▸ PROBLEM DETAILS
The task calls for every line of the data to be repeated exactly.

Stored items
......
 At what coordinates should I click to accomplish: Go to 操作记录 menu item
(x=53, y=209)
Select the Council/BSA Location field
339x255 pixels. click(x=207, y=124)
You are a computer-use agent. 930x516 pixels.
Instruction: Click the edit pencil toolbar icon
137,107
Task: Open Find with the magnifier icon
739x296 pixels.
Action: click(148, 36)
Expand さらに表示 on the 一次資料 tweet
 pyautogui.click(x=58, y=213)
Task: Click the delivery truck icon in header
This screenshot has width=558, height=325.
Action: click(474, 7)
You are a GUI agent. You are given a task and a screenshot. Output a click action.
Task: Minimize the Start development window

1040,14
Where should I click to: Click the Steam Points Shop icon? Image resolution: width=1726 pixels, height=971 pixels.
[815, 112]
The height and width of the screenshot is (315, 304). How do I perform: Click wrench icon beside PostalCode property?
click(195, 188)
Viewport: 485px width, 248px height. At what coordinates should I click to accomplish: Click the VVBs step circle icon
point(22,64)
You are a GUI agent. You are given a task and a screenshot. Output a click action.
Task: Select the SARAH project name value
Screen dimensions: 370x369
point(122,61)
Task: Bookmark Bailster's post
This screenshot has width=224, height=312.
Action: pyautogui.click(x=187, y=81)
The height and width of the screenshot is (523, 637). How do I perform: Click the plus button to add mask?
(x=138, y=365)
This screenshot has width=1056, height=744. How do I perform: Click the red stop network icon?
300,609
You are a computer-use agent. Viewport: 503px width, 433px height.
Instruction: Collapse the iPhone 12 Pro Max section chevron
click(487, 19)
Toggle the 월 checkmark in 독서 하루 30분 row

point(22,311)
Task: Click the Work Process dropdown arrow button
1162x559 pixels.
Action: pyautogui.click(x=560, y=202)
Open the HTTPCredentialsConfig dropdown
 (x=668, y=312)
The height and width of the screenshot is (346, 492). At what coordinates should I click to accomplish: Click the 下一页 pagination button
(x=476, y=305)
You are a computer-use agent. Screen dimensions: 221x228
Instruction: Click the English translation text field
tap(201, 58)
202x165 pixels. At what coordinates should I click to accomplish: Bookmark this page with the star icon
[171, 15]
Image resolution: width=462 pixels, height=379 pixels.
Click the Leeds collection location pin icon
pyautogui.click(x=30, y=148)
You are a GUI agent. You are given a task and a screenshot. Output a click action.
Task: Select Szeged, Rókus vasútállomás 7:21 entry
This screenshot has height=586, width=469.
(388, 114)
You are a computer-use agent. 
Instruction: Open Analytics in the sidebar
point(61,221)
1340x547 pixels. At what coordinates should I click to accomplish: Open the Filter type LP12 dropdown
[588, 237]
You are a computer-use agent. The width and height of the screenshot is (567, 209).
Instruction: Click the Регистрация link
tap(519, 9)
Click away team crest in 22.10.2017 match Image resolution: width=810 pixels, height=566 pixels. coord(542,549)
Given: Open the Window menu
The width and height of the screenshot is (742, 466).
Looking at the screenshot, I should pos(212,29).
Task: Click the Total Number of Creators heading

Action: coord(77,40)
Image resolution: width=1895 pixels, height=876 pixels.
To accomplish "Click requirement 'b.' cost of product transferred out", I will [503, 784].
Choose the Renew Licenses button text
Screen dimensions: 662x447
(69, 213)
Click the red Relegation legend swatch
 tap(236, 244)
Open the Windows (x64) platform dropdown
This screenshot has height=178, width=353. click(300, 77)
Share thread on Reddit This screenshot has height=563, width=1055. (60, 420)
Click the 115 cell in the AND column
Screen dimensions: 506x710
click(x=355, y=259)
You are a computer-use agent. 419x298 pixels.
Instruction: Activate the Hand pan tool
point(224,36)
......
▸ TASK RESULT
 At what coordinates should I click to accomplish: Go to 操作记录 menu item
(x=53, y=209)
Select the Council/BSA Location field
339x255 pixels. click(x=207, y=124)
You are a computer-use agent. 930x516 pixels.
Instruction: Click the edit pencil toolbar icon
137,107
Task: Open Find with the magnifier icon
739x296 pixels.
Action: click(148, 36)
Expand さらに表示 on the 一次資料 tweet
 pyautogui.click(x=58, y=213)
Task: Click the delivery truck icon in header
This screenshot has width=558, height=325.
Action: click(474, 7)
You are a GUI agent. You are given a task and a screenshot. Output a click action.
Task: Minimize the Start development window

1040,14
Where should I click to: Click the Steam Points Shop icon? Image resolution: width=1726 pixels, height=971 pixels.
[815, 112]
The height and width of the screenshot is (315, 304). How do I perform: Click wrench icon beside PostalCode property?
click(195, 188)
Viewport: 485px width, 248px height. At what coordinates should I click to accomplish: Click the VVBs step circle icon
point(22,64)
You are a GUI agent. You are given a task and a screenshot. Output a click action.
Task: Select the SARAH project name value
Screen dimensions: 370x369
point(122,61)
Task: Bookmark Bailster's post
This screenshot has width=224, height=312.
Action: pyautogui.click(x=187, y=81)
The height and width of the screenshot is (523, 637). How do I perform: Click the plus button to add mask?
(x=138, y=365)
This screenshot has width=1056, height=744. How do I perform: Click the red stop network icon?
300,609
You are a computer-use agent. Viewport: 503px width, 433px height.
Instruction: Collapse the iPhone 12 Pro Max section chevron
click(487, 19)
Toggle the 월 checkmark in 독서 하루 30분 row

point(22,311)
Task: Click the Work Process dropdown arrow button
1162x559 pixels.
Action: pyautogui.click(x=560, y=202)
Open the HTTPCredentialsConfig dropdown
 (x=668, y=312)
The height and width of the screenshot is (346, 492). At what coordinates should I click to accomplish: Click the 下一页 pagination button
(x=476, y=305)
You are a computer-use agent. Screen dimensions: 221x228
Instruction: Click the English translation text field
tap(201, 58)
202x165 pixels. At what coordinates should I click to accomplish: Bookmark this page with the star icon
[171, 15]
Image resolution: width=462 pixels, height=379 pixels.
Click the Leeds collection location pin icon
pyautogui.click(x=30, y=148)
You are a GUI agent. You are given a task and a screenshot. Output a click action.
Task: Select Szeged, Rókus vasútállomás 7:21 entry
This screenshot has height=586, width=469.
(388, 114)
You are a computer-use agent. 
Instruction: Open Analytics in the sidebar
point(61,221)
1340x547 pixels. At what coordinates should I click to accomplish: Open the Filter type LP12 dropdown
[588, 237]
You are a computer-use agent. The width and height of the screenshot is (567, 209).
Instruction: Click the Регистрация link
tap(519, 9)
Click away team crest in 22.10.2017 match Image resolution: width=810 pixels, height=566 pixels. coord(542,549)
Given: Open the Window menu
The width and height of the screenshot is (742, 466).
Looking at the screenshot, I should pos(212,29).
Task: Click the Total Number of Creators heading

Action: coord(77,40)
Image resolution: width=1895 pixels, height=876 pixels.
To accomplish "Click requirement 'b.' cost of product transferred out", I will [503, 784].
Choose the Renew Licenses button text
Screen dimensions: 662x447
(69, 213)
Click the red Relegation legend swatch
 tap(236, 244)
Open the Windows (x64) platform dropdown
This screenshot has height=178, width=353. click(300, 77)
Share thread on Reddit This screenshot has height=563, width=1055. (60, 420)
Click the 115 cell in the AND column
Screen dimensions: 506x710
click(x=355, y=259)
You are a computer-use agent. 419x298 pixels.
Instruction: Activate the Hand pan tool
point(224,36)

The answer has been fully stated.